_TASK BRIEF_
Copy out these lines word for word, leaving out the pictures.

■ ■ ■

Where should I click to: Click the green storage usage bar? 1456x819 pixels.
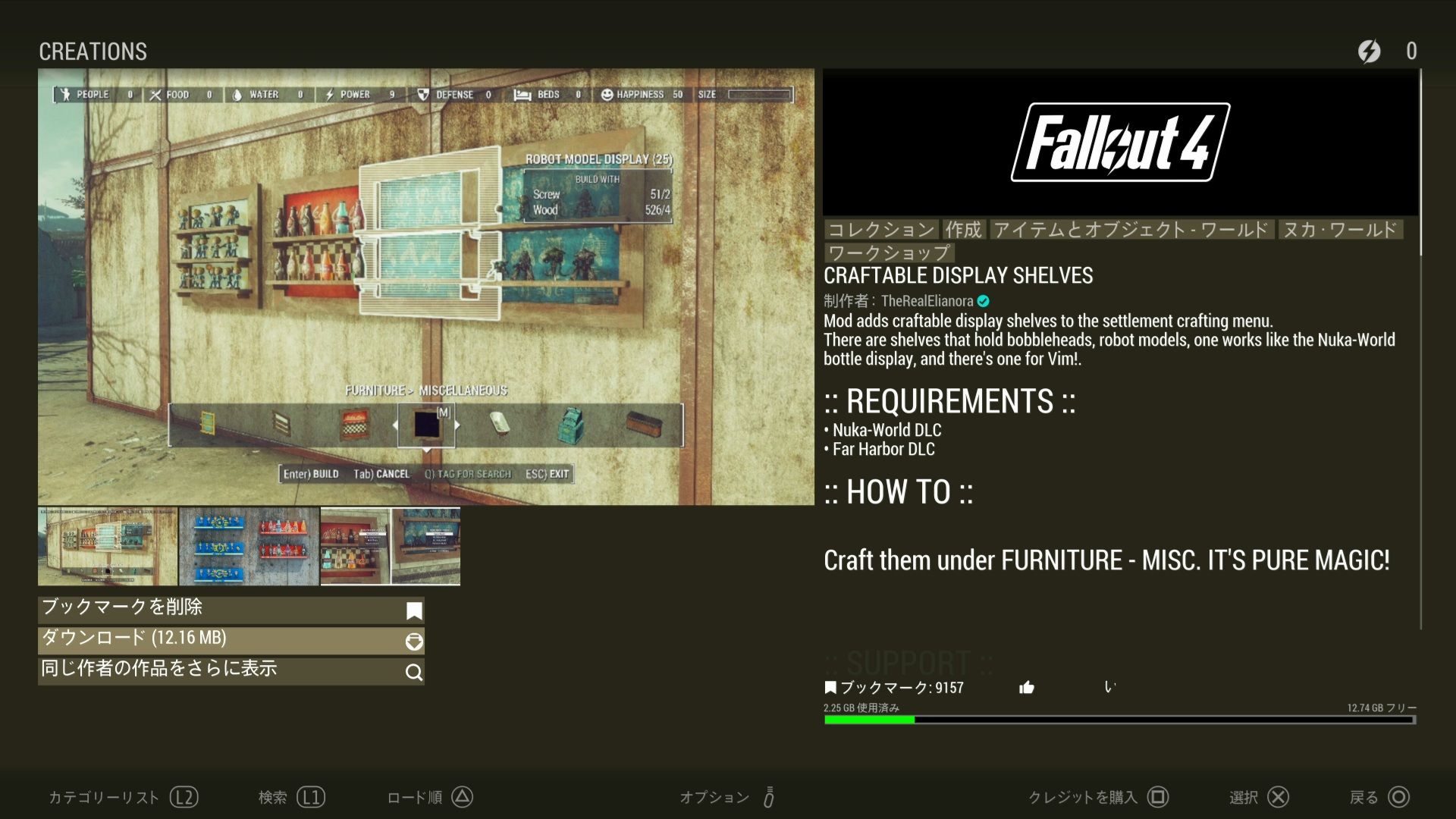point(1119,720)
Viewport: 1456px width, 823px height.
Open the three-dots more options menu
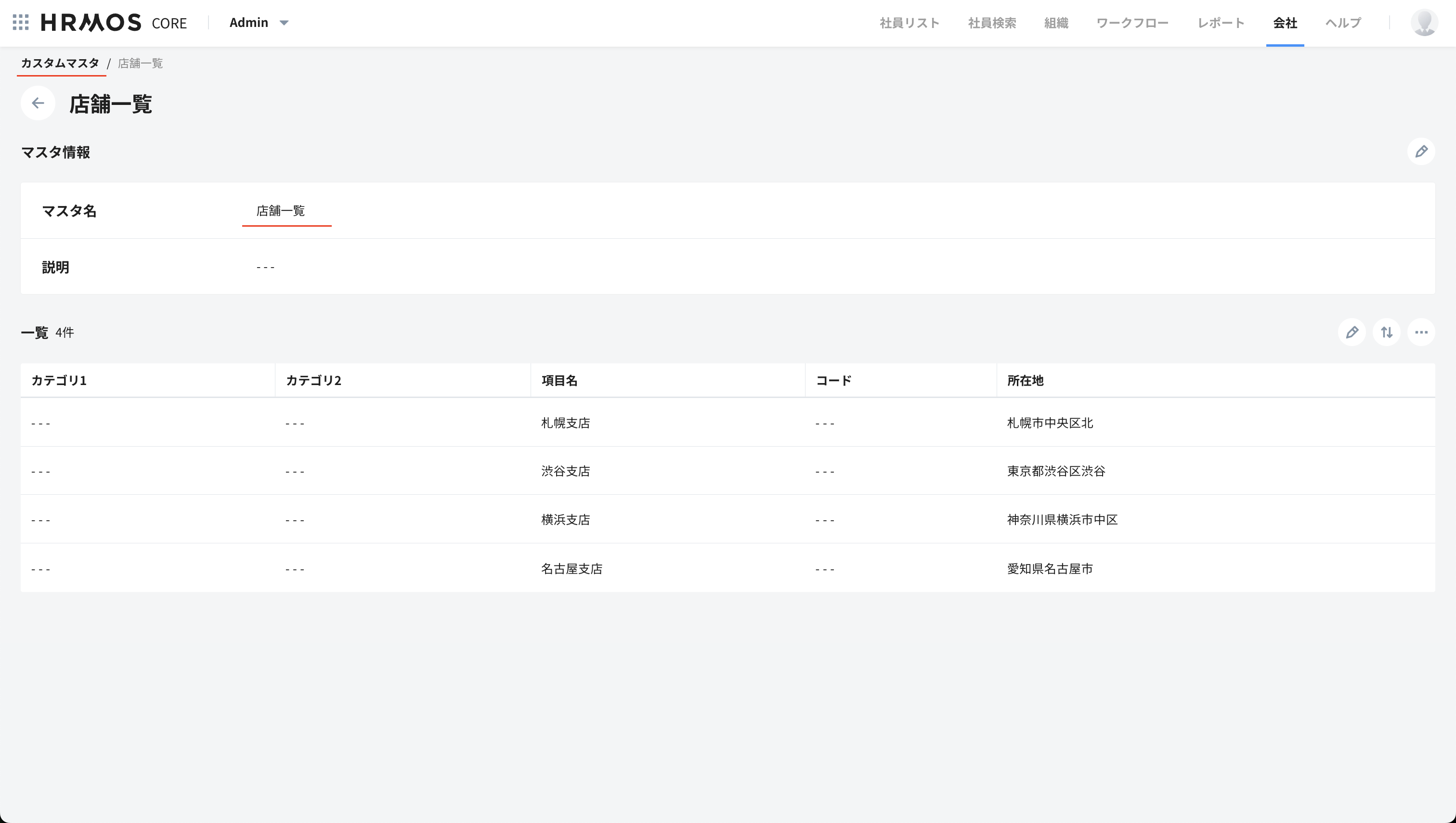[1420, 333]
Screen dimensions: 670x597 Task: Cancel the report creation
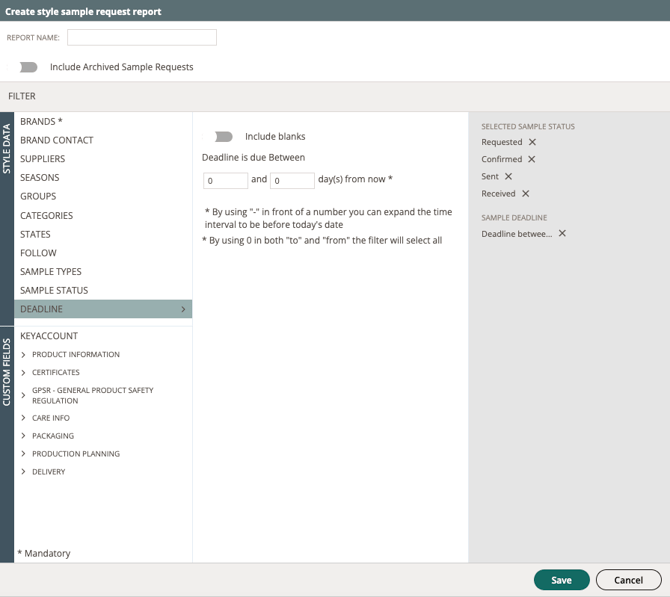[x=628, y=580]
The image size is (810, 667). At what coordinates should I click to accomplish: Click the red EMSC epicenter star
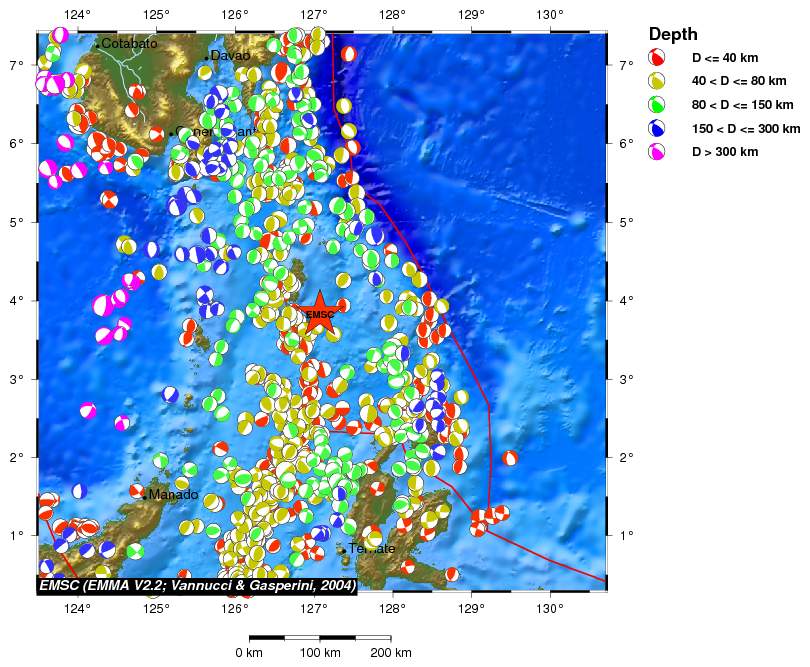pyautogui.click(x=319, y=313)
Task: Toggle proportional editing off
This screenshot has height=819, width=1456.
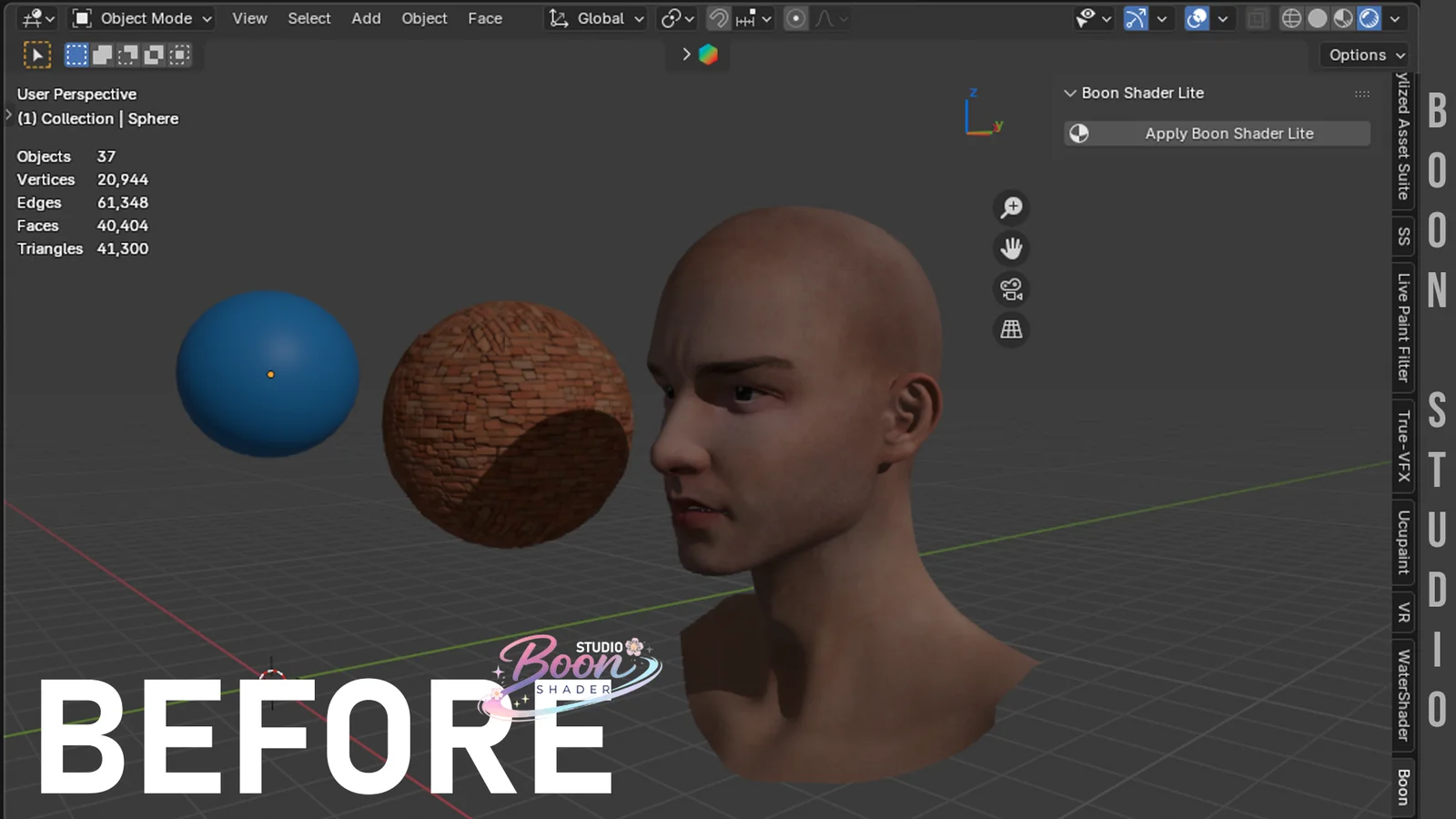Action: 794,18
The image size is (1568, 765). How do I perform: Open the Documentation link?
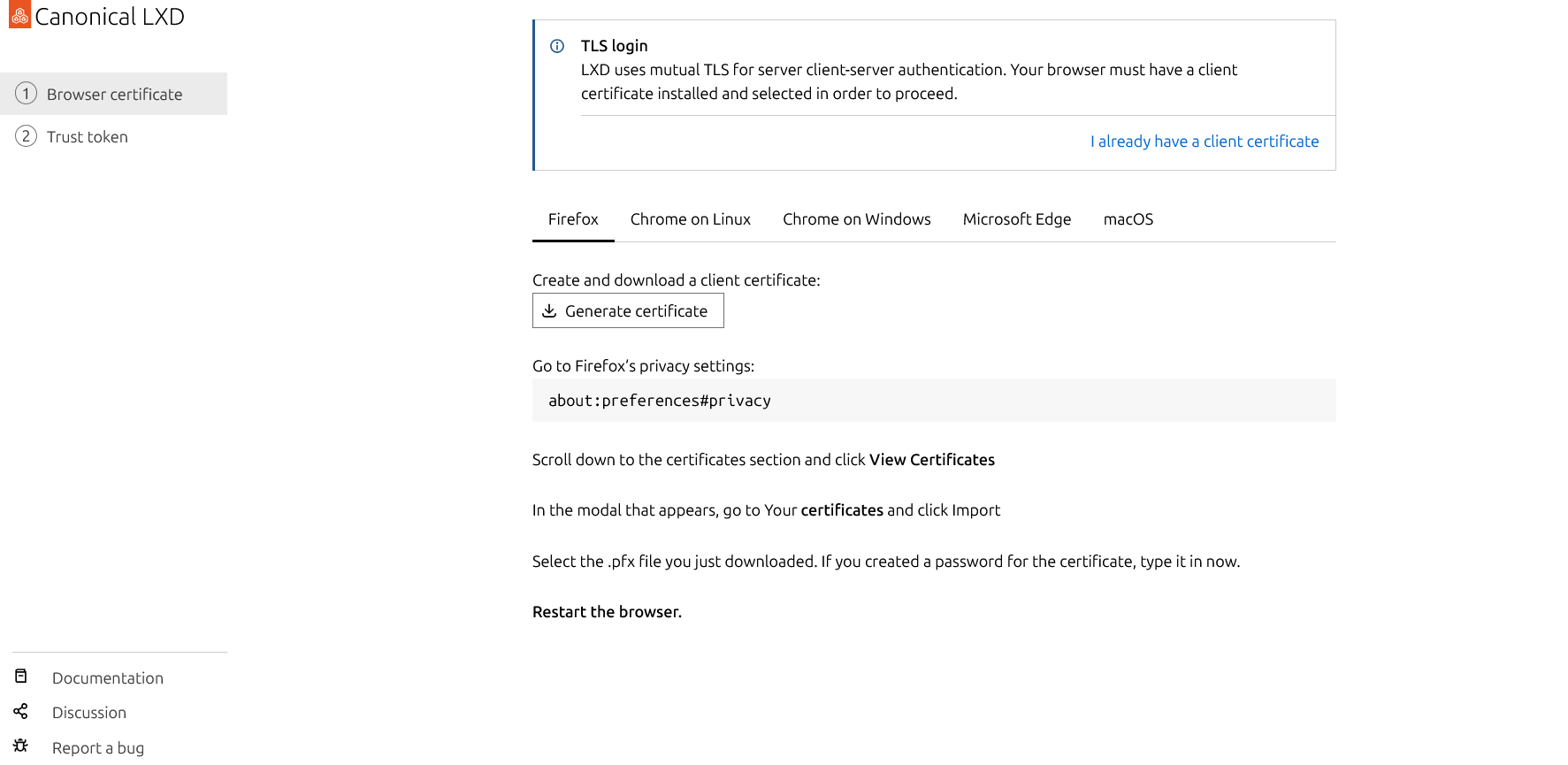tap(108, 678)
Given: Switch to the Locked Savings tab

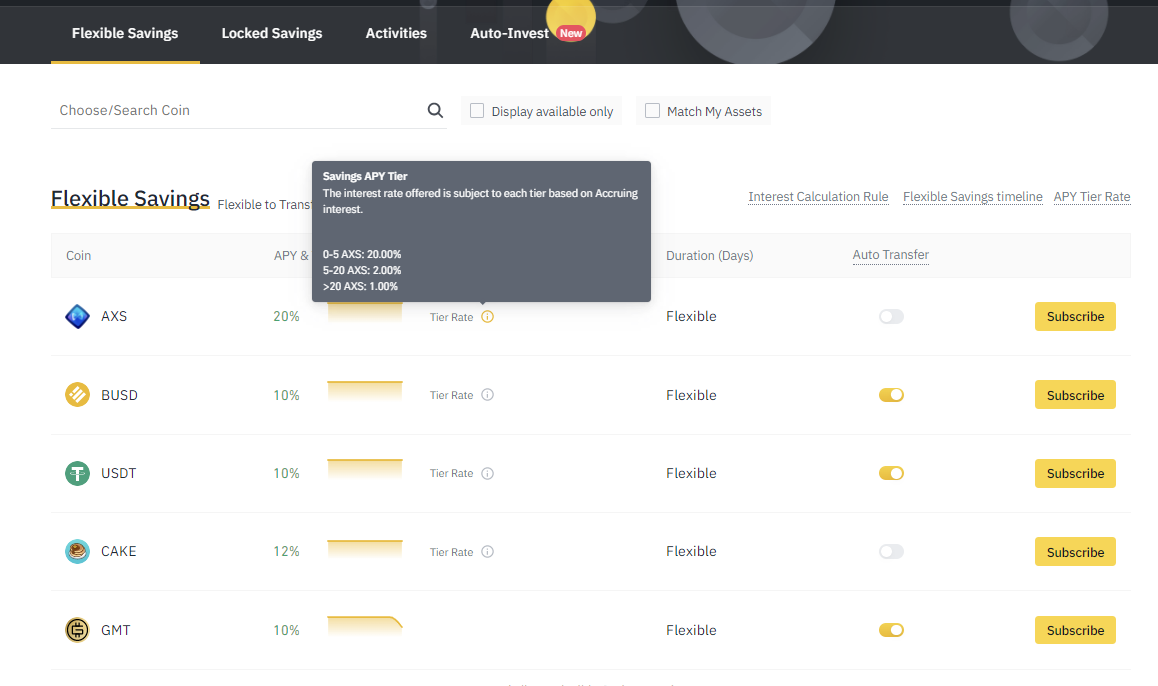Looking at the screenshot, I should pyautogui.click(x=272, y=33).
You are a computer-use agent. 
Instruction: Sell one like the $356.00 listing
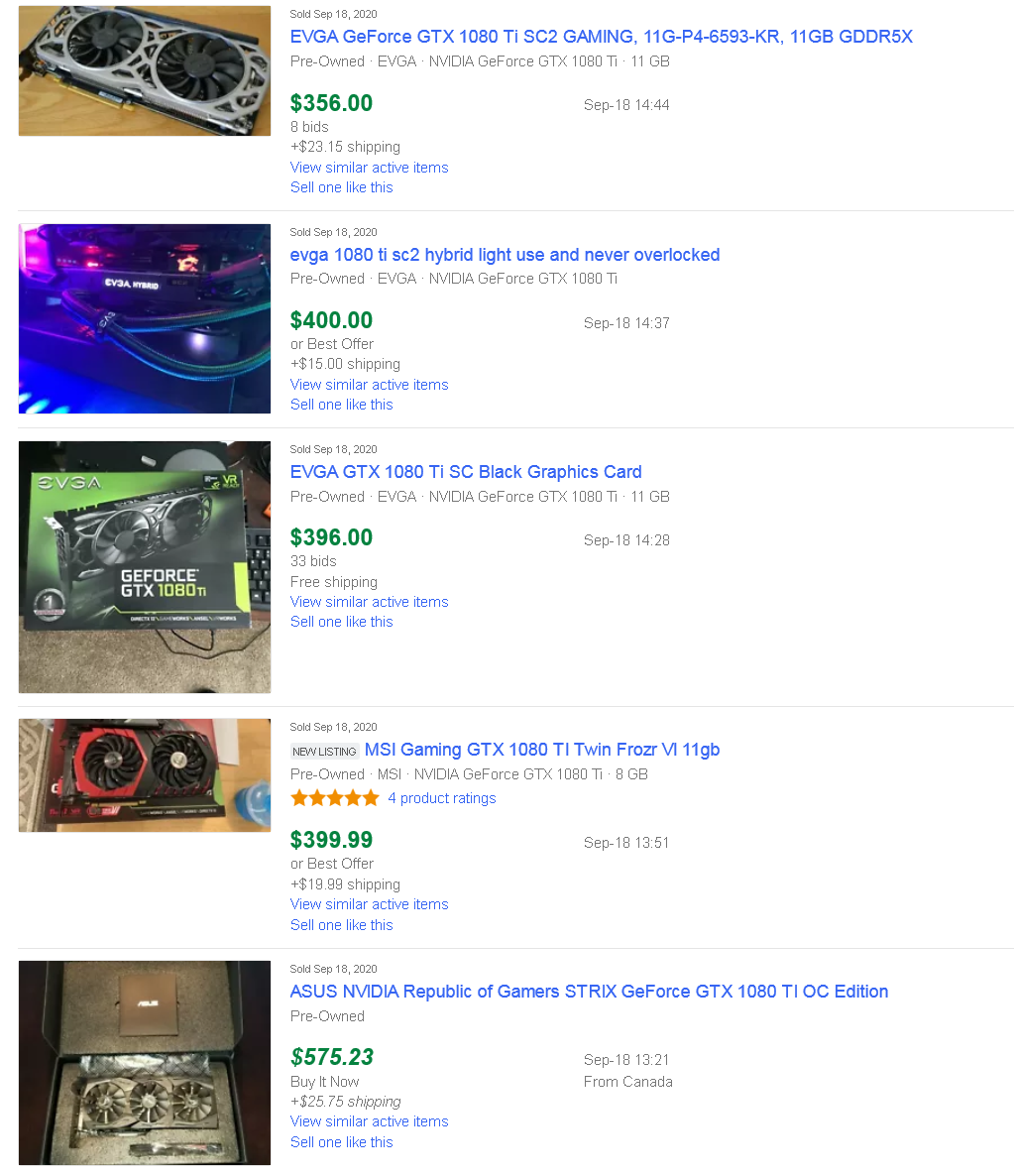point(341,187)
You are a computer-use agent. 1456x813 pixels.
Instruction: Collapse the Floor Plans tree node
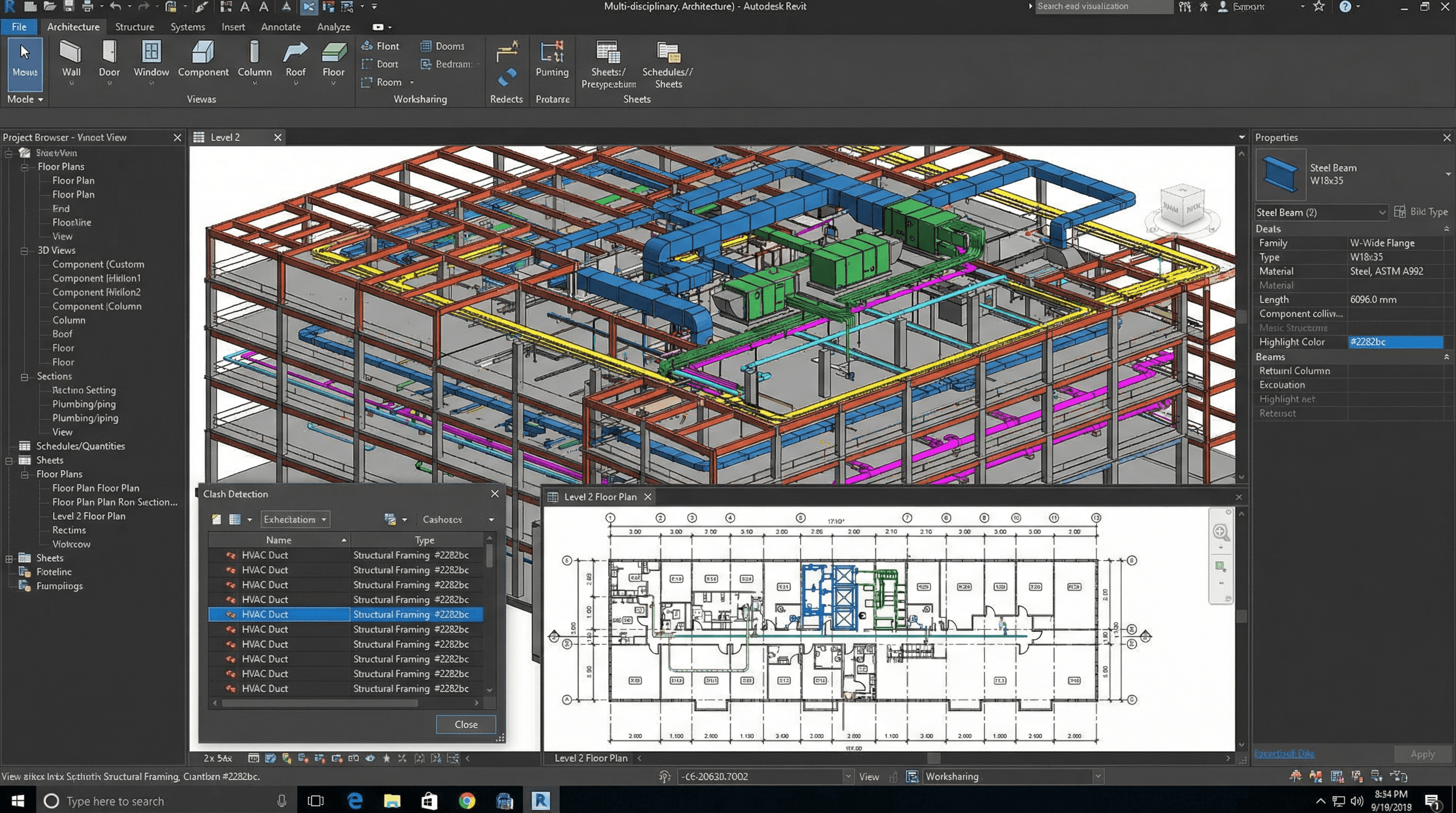point(25,167)
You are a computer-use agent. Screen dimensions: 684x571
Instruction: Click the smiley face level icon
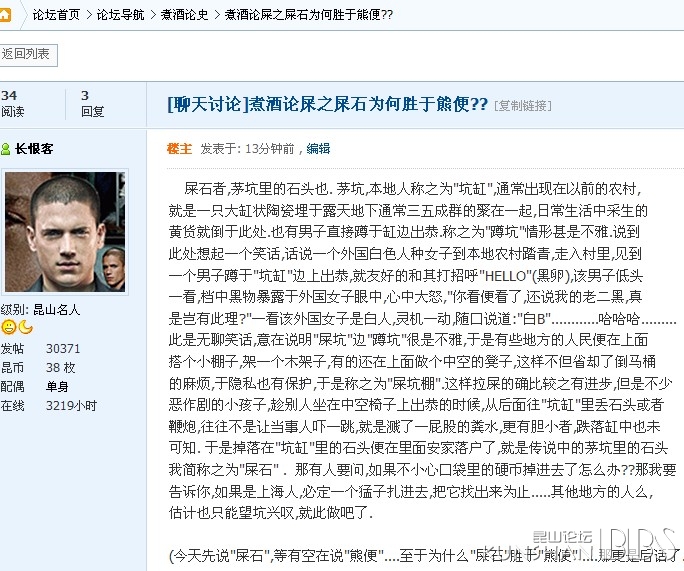pos(8,327)
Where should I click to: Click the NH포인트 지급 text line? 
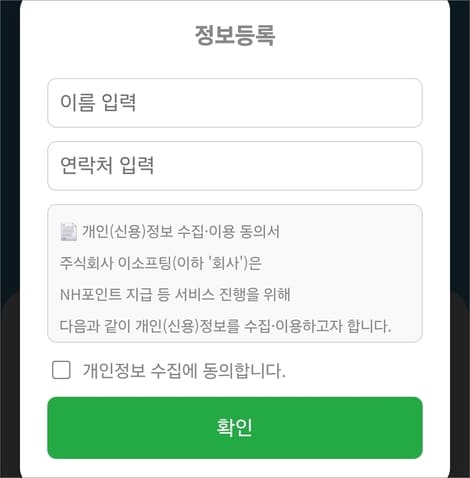175,295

■ ■ ■

_EXERCISE ANSWER_
Where should I click to: Click the green storage usage bar? 1456x819 pixels.
point(1119,720)
Viewport: 1456px width, 823px height.
Open the three-dots more options menu
[1420, 333]
Screen dimensions: 670x597 Task: Cancel the report creation
[x=628, y=580]
The image size is (810, 667). At what coordinates should I click to accomplish: Click the red EMSC epicenter star
pyautogui.click(x=319, y=313)
Task: Toggle proportional editing off
This screenshot has height=819, width=1456.
Action: 794,18
The image size is (1568, 765). How do I perform: Open the Documentation link?
tap(108, 678)
Given: Switch to the Locked Savings tab

Looking at the screenshot, I should pyautogui.click(x=272, y=33).
You are a computer-use agent. 
Instruction: Sell one like the $356.00 listing
point(341,187)
You are a computer-use agent. 1456x813 pixels.
Instruction: Collapse the Floor Plans tree node
point(25,167)
You are a computer-use agent. Screen dimensions: 684x571
Instruction: Click the smiley face level icon
pos(8,327)
Where should I click to: Click the NH포인트 지급 text line? 
175,295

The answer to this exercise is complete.